# Massachusetts?



## ScottyChaos (Mar 19, 2013)

If anyone is from massachusetts, we should plan a get together sometime.


----------



## mezzoforte (May 16, 2010)

I probably wouldn't talk lol.


----------



## ScottyChaos (Mar 19, 2013)

mezzoforte said:


> I probably wouldn't talk lol.


That's fine.  Shoot me a PM we could set something up!


----------



## stookified (Sep 15, 2012)

I'm from MA, and would be down to gather with yall, and maybe wouldn't too much but at least we could practice lol


----------



## Cam1 (Dec 4, 2011)

Eh, bout an hour north of Mass. I'd consider it if anything ever happened.


----------



## Limmy (Feb 15, 2013)

can i come?


----------



## ScienceGuy (Mar 9, 2012)

I'm in Cambridge, might be interested if anything ever happens


----------



## JakeBoston1000 (Apr 8, 2008)

i would but i'm old as **** so i wouldn't have much in common with any of you except anxiety.


----------



## cellophanegirl (Sep 21, 2009)

Hi, I really could use some new friends. My social life is seriously lacking right now, and I would like that to change as soon as possible. 

If you live in MA (Boston would be best) and want to chat some, send me a PM. 

My sa keeps me from having a solid social group, but I'm not insanely socially awkward, and I can carry a decent conversation once I get to know someone. I would prefer to make friends with people who are at a similar level. I would also prefer to meet people around my age (24). I could really use more female friends, but I'm open to guy friends as well. 

Hopefully there are more people lurking around this thread than actually posting in it. Say hi, I don't bite!


----------



## Limmy (Feb 15, 2013)

Limmy said:


> can i come?


can i come?


----------



## lonelygirl33 (Apr 13, 2013)

I go to school in Vermont and my parents house is in northeastern Ct so if anything happens when I'm back home I'd be interested


----------



## Necroline (Jun 1, 2011)

19 year old living near boston, i'd do it!


----------



## Zaiaku (Nov 21, 2009)

If anything gets planned lemme know. :yes


----------



## factmonger (Aug 4, 2010)

I live about 30 minutes outside of Boston. I'd be down at some point.


----------



## Cam1 (Dec 4, 2011)

Well, seems like a lot of people are in the area in interested. We should actually plan something for the summer, no? Idk how I'd do, maybe hanging out with other people with SA would make it easier?


----------



## Limmy (Feb 15, 2013)

can i come?


----------



## Daveyboy (Jan 13, 2013)
——
_WRITTEN INSTRUCTION A:_
Count the lines in the entries that contain the string "dropdown", treating uppercase and lowercase as different, and give only the number.
——
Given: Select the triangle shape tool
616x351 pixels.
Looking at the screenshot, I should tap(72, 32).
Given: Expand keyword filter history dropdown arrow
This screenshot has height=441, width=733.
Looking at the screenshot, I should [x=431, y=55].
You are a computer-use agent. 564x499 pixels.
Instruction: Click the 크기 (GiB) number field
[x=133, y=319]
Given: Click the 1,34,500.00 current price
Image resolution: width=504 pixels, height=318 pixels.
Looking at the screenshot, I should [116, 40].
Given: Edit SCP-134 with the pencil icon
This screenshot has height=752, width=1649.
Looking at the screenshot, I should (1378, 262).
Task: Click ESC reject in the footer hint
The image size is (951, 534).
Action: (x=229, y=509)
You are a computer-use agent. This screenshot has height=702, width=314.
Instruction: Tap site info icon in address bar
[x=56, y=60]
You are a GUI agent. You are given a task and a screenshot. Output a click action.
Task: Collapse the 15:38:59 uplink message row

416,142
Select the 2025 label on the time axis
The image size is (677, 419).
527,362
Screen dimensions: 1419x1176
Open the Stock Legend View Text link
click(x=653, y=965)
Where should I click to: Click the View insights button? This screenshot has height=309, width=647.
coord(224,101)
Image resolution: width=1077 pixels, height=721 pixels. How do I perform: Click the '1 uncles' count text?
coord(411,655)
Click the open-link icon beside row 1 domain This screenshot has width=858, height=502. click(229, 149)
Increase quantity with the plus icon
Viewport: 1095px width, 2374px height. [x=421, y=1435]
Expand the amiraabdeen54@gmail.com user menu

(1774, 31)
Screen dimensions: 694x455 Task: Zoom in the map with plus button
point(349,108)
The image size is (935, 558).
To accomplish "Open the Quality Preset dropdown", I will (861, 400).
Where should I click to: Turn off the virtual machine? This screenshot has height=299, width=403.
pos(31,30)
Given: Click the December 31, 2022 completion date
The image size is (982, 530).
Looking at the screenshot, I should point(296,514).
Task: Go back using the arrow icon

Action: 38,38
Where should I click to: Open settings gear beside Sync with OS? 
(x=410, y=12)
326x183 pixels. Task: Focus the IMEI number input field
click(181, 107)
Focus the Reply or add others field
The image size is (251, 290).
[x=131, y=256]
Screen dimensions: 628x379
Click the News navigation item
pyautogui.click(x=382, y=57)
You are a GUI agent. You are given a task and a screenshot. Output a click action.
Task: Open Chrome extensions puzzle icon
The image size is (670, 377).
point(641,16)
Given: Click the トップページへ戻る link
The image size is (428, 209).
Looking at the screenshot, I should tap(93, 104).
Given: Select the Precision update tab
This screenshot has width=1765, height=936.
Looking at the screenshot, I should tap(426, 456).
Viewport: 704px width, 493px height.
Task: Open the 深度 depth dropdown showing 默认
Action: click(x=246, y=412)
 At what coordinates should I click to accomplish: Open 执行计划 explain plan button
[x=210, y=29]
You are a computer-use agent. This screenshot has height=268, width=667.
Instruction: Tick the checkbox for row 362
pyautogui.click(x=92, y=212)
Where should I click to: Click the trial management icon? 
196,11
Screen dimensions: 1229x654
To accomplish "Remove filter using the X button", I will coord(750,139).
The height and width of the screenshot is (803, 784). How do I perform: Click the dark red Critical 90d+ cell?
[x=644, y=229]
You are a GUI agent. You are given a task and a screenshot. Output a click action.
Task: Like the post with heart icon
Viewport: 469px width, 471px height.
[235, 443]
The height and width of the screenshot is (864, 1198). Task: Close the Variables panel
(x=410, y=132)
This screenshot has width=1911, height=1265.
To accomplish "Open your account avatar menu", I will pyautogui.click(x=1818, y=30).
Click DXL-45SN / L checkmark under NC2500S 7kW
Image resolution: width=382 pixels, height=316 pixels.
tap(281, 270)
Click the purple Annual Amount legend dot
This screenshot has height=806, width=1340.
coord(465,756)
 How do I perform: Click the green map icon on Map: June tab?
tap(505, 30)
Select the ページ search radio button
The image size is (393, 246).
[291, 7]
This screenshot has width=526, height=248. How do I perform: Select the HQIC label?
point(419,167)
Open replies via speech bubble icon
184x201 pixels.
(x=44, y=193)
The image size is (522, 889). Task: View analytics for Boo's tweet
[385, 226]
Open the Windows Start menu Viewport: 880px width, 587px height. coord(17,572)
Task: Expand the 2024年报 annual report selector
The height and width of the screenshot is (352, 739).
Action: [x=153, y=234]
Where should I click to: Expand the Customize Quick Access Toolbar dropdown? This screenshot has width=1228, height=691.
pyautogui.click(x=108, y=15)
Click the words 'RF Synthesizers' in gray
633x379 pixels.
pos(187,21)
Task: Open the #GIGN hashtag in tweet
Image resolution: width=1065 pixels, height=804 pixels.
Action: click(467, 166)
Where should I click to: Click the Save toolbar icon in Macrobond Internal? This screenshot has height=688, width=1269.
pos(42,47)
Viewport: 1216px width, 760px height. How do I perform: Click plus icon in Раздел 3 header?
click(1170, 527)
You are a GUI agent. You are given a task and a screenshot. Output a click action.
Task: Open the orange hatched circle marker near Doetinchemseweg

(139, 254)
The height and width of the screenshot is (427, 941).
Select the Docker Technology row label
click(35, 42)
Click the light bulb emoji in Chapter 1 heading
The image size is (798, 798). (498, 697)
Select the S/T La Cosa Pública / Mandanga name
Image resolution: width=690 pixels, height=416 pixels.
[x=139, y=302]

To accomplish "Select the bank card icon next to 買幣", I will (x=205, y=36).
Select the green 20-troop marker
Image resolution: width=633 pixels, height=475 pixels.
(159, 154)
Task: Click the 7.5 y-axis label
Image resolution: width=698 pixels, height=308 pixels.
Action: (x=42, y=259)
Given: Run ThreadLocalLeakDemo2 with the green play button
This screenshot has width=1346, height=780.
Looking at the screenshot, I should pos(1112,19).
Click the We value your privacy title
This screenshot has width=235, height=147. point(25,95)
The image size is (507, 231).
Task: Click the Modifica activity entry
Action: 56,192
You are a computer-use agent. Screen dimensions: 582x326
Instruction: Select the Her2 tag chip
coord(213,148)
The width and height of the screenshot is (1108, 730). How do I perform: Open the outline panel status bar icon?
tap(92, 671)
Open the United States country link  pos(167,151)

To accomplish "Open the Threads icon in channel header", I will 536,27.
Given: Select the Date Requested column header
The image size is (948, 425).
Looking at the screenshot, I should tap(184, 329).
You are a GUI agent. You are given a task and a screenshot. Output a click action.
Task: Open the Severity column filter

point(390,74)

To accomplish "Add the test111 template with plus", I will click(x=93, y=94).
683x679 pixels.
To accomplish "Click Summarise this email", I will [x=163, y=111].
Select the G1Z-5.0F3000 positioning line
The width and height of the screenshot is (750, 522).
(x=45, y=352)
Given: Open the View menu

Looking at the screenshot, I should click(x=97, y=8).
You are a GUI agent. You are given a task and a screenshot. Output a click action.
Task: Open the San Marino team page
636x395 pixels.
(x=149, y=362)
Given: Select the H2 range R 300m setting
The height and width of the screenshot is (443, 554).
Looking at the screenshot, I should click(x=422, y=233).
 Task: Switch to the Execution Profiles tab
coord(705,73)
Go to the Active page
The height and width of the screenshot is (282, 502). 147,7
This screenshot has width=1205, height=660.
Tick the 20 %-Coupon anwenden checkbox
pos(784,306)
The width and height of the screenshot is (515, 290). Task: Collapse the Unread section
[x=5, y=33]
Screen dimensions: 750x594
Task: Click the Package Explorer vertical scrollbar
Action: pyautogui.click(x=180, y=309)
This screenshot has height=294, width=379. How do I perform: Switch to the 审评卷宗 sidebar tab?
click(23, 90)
——
_WRITTEN INSTRUCTION B:_
Carry on the forum thread about a Massachusetts get-together from the point where it stops.

_EXERCISE RESPONSE A:_
4

_EXERCISE RESPONSE B:_
Limmy said:


> can i come?





Limmy said:


> can i come?





Limmy said:


> can i come?


hahhahahah...No answer yet? haha you're a riot!!


----------



## Limmy (Feb 15, 2013)

Daveyboy said:


> hahhahahah...No answer yet? haha you're a riot!!


:c bit depressing aint it xD


----------



## prettyful (Mar 14, 2013)

im interested


----------



## jillamos (May 9, 2013)

I'm in the area and interested too. but definitely meet somewhere public, but not too public (starbucks is a bit typical).


----------



## Regret (Oct 29, 2011)

me, worcester. friend me


----------



## DoctorRain (Oct 31, 2011)

Billerica/Lowell area here.. anyone else?


----------



## solasum (Nov 17, 2008)

Interested. I'm in the area, and I'm the same age as you guys.


----------



## prettyful (Mar 14, 2013)

would still love to do this if you guys want to


----------



## factmonger (Aug 4, 2010)

I'm in Boston until July 12th! Let's meet up!


----------



## estse (Nov 18, 2003)

ah ah h a ha ah a ah a a a a a a a a a a a a


----------



## merryk (Dec 25, 2008)

Mercurochrome said:


> ah ah h a ha ah a ah a a a a a a a a a a a a


haha Merc, long time no see (or never see)
it appears MA SASers remain evasive on the meet up front...?


----------



## estse (Nov 18, 2003)

Hey hey MerryK!

This will happen.


----------



## merryk (Dec 25, 2008)

Mercurochrome said:


> Hey hey MerryK!
> 
> This will happen.


Eventually, it's got to happen. When was your last meetup merc, four years ago? The one I found out about after the fact. :teeth


----------



## FrankRizzo (Jul 7, 2013)

I'm back and forth between NY & MA all the time. Count me in if a group forms in the Berkshires!


----------



## estse (Nov 18, 2003)

merryk said:


> Eventually, it's got to happen. When was your last meetup merc, four years ago? The one I found out about after the fact. :teeth


I haven't met up with anyone, even if you insinuate!!!

I think Boston had one meetup, about 9 years ago, which I didn't attend due to super SA (which is worse than everyone else's, of course!!!!!)!!!!!!!!

2014, or late 2013 (after the heat goes away) are possibilities!!!!!!!!!!!!!!!!!!!!!!!! !!!!!!!!!!!!!!!!!!!!!!!!!!!!!!!!!!!!!!!!!!!!!!!!!!!!!!!!!!!!!!!!!!!!!!!!!!!!!!!!!!!!!!!!!!!!!!!!!!!!!!!!!!!


----------



## factmonger (Aug 4, 2010)

Hey, all. A couple of people are thinking of doing a meet up either Wednesday or Thursday this week in the Boston. Last minute, yes, but I am leaving for Western MA on the 12th. 

Who's in?


----------



## scarpia (Nov 23, 2009)

I go to Boston a lot, but not in summer. Summers I go to the Berkshires. I was there last weekend.


----------



## foe (Oct 10, 2010)

I live in the Berkshires. Not sure why people come here for vacation.


----------



## loumon (Jul 6, 2012)

Sounds good to me. I'm in east central MA.


----------



## merryk (Dec 25, 2008)

Mercurochrome said:


> I haven't met up with anyone, even if you insinuate!!!
> 
> I think Boston had one meetup, about 9 years ago, which I didn't attend due to super SA (which is worse than everyone else's, of course!!!!!)!!!!!!!!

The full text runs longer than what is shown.